_What the task asks_. From the records below, extract only the lines running from the line with "Home (953, 1317)" to the line with "31 (157, 1376)", both lines included, reproducing them exactly.

_Data_.
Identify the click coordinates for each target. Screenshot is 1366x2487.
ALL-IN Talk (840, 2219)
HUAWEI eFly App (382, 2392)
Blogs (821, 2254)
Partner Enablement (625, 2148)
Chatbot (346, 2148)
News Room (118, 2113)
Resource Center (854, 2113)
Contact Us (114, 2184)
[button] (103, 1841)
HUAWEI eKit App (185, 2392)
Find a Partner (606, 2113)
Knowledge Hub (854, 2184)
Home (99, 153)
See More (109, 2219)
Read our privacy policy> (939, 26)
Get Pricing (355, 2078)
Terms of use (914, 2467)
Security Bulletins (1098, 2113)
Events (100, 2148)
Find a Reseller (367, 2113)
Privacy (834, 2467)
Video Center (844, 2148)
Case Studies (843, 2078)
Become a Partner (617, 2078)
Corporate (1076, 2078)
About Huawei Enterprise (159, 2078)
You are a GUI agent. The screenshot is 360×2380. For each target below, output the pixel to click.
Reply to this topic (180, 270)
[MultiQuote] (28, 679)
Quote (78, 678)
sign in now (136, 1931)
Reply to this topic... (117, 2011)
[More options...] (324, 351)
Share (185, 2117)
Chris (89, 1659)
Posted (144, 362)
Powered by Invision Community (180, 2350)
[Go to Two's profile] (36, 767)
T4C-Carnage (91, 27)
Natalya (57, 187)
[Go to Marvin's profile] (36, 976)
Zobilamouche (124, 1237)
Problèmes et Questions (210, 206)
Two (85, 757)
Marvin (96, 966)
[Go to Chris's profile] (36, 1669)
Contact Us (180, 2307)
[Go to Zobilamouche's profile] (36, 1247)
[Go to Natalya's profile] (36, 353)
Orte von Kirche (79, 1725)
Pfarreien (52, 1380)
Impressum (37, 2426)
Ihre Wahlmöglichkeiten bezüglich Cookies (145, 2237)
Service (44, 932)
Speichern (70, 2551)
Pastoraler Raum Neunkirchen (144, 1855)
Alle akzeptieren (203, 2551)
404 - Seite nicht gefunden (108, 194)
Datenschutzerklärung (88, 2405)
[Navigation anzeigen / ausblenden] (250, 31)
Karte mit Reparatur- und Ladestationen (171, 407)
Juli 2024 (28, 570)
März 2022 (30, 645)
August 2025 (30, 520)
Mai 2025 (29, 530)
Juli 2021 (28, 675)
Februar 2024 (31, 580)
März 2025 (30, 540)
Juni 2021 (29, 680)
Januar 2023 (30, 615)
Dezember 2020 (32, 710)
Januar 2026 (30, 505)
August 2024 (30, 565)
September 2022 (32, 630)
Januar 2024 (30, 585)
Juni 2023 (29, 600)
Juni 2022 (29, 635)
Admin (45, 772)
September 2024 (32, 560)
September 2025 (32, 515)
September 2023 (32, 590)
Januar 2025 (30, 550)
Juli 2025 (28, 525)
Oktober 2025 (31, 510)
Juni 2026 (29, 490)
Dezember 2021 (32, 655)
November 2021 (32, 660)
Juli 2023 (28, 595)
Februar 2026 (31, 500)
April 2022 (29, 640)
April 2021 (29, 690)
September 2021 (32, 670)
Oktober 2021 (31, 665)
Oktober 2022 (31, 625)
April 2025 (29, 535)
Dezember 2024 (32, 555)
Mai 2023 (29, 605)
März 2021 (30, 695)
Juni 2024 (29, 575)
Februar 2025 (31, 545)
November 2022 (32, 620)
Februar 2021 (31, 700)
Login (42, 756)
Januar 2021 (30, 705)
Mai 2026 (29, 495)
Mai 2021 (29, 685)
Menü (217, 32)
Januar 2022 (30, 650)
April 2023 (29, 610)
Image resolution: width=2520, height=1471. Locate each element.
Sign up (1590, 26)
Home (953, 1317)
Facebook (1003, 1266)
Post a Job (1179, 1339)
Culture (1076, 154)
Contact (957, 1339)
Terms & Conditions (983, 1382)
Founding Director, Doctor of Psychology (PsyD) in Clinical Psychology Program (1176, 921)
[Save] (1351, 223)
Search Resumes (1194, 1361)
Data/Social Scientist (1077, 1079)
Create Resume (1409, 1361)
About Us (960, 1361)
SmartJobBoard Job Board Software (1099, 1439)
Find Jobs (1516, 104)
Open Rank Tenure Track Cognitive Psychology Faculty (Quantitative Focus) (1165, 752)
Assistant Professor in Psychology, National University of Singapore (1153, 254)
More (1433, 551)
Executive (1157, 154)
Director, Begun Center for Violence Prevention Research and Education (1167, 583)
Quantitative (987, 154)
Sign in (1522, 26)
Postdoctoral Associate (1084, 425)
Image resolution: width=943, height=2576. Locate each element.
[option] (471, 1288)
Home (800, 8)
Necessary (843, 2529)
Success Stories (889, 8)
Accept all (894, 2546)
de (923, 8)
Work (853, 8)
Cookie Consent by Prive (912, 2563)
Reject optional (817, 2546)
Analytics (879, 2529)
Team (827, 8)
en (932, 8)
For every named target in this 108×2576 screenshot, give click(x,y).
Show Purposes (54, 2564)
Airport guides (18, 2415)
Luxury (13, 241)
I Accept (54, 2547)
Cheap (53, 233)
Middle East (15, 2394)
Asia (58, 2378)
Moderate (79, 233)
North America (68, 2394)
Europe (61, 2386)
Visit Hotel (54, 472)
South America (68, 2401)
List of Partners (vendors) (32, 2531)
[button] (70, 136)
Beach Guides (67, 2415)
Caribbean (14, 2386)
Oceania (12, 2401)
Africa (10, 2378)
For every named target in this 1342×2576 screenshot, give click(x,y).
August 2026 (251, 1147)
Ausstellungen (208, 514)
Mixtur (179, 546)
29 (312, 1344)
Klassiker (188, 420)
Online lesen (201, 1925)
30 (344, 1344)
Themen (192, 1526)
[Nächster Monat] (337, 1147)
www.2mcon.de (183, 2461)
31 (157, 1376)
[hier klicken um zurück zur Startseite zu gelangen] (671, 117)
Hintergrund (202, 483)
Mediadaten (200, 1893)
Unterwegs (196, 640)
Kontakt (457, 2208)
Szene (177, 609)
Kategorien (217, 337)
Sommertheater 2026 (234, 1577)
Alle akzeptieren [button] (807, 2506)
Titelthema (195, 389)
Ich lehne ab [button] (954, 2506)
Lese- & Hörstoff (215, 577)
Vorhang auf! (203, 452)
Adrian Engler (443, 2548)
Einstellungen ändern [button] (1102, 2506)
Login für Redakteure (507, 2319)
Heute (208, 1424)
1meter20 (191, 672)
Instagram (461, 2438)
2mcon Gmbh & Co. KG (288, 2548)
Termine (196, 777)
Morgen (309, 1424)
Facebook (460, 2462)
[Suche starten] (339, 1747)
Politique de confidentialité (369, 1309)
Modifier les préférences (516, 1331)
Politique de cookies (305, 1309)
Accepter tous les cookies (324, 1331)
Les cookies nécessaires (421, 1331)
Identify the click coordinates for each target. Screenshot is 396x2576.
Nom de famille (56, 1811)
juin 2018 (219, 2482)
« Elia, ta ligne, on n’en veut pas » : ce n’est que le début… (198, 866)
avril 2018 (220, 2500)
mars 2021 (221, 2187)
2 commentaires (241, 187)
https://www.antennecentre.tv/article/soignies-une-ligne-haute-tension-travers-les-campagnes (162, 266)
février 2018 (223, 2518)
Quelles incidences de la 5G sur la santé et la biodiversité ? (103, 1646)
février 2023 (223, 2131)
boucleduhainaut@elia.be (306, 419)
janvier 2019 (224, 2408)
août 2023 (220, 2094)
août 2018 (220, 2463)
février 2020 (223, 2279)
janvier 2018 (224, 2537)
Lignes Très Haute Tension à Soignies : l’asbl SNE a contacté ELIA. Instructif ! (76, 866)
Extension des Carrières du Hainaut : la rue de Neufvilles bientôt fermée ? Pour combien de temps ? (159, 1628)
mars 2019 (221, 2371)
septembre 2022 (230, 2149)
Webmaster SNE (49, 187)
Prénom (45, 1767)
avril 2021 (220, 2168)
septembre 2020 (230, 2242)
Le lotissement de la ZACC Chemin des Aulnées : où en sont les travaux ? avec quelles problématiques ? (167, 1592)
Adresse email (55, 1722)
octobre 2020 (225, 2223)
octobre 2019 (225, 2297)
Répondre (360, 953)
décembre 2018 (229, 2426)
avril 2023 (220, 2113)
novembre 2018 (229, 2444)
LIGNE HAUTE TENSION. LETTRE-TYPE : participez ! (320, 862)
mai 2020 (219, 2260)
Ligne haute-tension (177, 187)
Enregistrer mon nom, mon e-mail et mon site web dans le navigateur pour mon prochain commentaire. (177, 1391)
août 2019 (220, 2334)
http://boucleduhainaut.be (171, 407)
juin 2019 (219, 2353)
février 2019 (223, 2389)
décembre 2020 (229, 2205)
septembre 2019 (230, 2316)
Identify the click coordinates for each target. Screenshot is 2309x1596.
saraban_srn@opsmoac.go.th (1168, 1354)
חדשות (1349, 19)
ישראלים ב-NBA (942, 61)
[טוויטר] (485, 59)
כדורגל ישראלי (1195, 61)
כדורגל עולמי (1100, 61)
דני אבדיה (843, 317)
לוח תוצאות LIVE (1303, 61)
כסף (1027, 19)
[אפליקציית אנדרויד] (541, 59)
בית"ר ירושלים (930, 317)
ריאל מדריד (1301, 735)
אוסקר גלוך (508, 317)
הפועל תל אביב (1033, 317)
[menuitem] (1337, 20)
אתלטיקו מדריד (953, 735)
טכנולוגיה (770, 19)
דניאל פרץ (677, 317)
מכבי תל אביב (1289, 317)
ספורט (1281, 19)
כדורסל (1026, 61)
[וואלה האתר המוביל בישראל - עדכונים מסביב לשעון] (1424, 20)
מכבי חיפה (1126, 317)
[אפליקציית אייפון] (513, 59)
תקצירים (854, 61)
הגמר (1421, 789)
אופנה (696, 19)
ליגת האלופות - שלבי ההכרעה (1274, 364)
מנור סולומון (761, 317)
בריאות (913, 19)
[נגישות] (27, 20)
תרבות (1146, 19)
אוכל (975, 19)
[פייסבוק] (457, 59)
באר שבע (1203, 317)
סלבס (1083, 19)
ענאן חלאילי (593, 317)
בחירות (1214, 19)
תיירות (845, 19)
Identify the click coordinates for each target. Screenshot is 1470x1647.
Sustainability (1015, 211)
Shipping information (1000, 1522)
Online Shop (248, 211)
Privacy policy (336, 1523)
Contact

_Answer for the task_.
Home (953, 1317)
Facebook (1003, 1266)
Post a Job (1179, 1339)
Culture (1076, 154)
Contact (957, 1339)
Terms & Conditions (983, 1382)
Founding Director, Doctor of Psychology (PsyD) in Clinical Psychology Program (1176, 921)
[Save] (1351, 223)
Search Resumes (1194, 1361)
Data/Social Scientist (1077, 1079)
Create Resume (1409, 1361)
About Us (960, 1361)
SmartJobBoard Job Board Software (1099, 1439)
Find Jobs (1516, 104)
Open Rank Tenure Track Cognitive Psychology Faculty (Quantitative Focus) (1165, 752)
Assistant Professor in Psychology, National University of Singapore (1153, 254)
More (1433, 551)
Executive (1157, 154)
Director, Begun Center for Violence Prevention Research and Education (1167, 583)
Quantitative (987, 154)
Sign in (1522, 26)
Postdoctoral Associate (1084, 425)
Image resolution: width=943, height=2576. Locate each element.
[option] (471, 1288)
Home (800, 8)
Necessary (843, 2529)
Success Stories (889, 8)
Accept all (894, 2546)
de (923, 8)
Work (853, 8)
Cookie Consent by Prive (912, 2563)
Reject optional (817, 2546)
Analytics (879, 2529)
Team (827, 8)
en (932, 8)
For every named target in this 108×2576 screenshot, give click(x,y).
Show Purposes (54, 2564)
Airport guides (18, 2415)
Luxury (13, 241)
I Accept (54, 2547)
Cheap (53, 233)
Middle East (15, 2394)
Asia (58, 2378)
Moderate (79, 233)
North America (68, 2394)
Europe (61, 2386)
Visit Hotel (54, 472)
South America (68, 2401)
List of Partners (vendors) (32, 2531)
[button] (70, 136)
Beach Guides (67, 2415)
Caribbean (14, 2386)
Oceania (12, 2401)
Africa (10, 2378)
For every named target in this 1342×2576 screenshot, give click(x,y).
August 2026 (251, 1147)
Ausstellungen (208, 514)
Mixtur (179, 546)
29 (312, 1344)
Klassiker (188, 420)
Online lesen (201, 1925)
30 (344, 1344)
Themen (192, 1526)
[Nächster Monat] (337, 1147)
www.2mcon.de (183, 2461)
31 (157, 1376)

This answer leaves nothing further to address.